Despite all these higher costs, I still think going PPO Plus was the best for us because we can go anywhere and have as many second opinions that we want. There is a big list of doctors and hospitals that are preferred which means that they will accept what BCBS will pay them and you don't have to pay the difference. And, even though you can go out of network, you have to pay the difference between what they charged and what BCBS will pay them, which is HUGE. For instance, my husband just had out patient surgery. One of the bills was for approx $4300. BCBS paid them $1800. Now, we only have to 10% of that $1800. If they were out of network we would have to pay the 10% PLUS the difference of $2500. Honestly, I don't know if that difference goes toward your yearly max because every doctor that we ever wanted to see was in their network. His surgery was at Tufts while we live in NH, so yes, you can go to MA hospitals and doctors. You can go to CA hospitals or see WA doctors while living in NH if you like because they would probably be in the national BCBS plan's network.
I mentioned the national network because our BCBS plan is based in Dallas because that's where my husband's company headquarters is. We have used the same cards in IL that we are using in NH. I was told that as long as the doctors are in any BCBS PPO network, we can use them throughout the US.
I'm not saying that all HMOs are bad. When I carried our medical coverage in PA, I had an HMO. My daughter who was 9 months old became seriously ill. She was sent to a children's hospital in Philly. Her hospitalization there cost over $110,000 21 years ago and she needed daily blood tests and other treatments after discharge for almost 2 years afterwards.

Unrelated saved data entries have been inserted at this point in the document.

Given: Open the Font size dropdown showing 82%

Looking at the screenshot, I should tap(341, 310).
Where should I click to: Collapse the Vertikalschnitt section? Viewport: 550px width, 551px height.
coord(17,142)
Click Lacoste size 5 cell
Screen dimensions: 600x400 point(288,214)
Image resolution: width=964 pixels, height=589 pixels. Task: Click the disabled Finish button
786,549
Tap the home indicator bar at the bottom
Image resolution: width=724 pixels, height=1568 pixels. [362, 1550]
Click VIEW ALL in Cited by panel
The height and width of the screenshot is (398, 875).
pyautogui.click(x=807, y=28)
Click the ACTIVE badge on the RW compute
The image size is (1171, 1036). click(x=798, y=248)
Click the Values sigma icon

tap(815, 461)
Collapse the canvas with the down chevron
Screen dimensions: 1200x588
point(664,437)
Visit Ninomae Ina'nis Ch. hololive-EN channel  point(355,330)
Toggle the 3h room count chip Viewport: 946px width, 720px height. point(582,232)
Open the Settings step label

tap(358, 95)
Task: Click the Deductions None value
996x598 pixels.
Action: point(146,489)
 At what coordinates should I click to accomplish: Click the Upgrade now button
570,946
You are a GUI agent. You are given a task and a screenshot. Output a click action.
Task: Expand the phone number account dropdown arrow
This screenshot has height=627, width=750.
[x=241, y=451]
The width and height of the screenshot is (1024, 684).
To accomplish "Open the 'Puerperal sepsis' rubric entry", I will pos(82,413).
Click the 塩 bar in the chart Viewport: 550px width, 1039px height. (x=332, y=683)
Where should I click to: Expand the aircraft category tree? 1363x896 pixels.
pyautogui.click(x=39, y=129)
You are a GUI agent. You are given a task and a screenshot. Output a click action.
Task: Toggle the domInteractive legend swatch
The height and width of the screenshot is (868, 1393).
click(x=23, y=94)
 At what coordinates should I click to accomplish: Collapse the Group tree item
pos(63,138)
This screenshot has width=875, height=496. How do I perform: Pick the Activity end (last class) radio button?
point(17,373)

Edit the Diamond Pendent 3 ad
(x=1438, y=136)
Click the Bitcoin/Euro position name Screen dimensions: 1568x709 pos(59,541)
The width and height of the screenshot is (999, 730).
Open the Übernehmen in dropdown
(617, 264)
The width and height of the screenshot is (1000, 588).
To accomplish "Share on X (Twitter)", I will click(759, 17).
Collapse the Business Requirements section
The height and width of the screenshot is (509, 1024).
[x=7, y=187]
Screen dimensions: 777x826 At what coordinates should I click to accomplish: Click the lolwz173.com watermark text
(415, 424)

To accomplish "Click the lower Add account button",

My total out of pocket cost was $30 which included the hospital, tests, & doctors in patient and out patient for 2 years. Something about the way coverage was written, I didn't have to pay my doctor co-pay for specialists and had $0 copay for the tests and hospitals too. Of course, since I had left that job 18 years ago, the HMO coverage through 3 different companies, including Cigna, we had in AZ, NC, and NM sucked.
I think I would only recommend HMO to a single person who is under 40 and has no medical problems.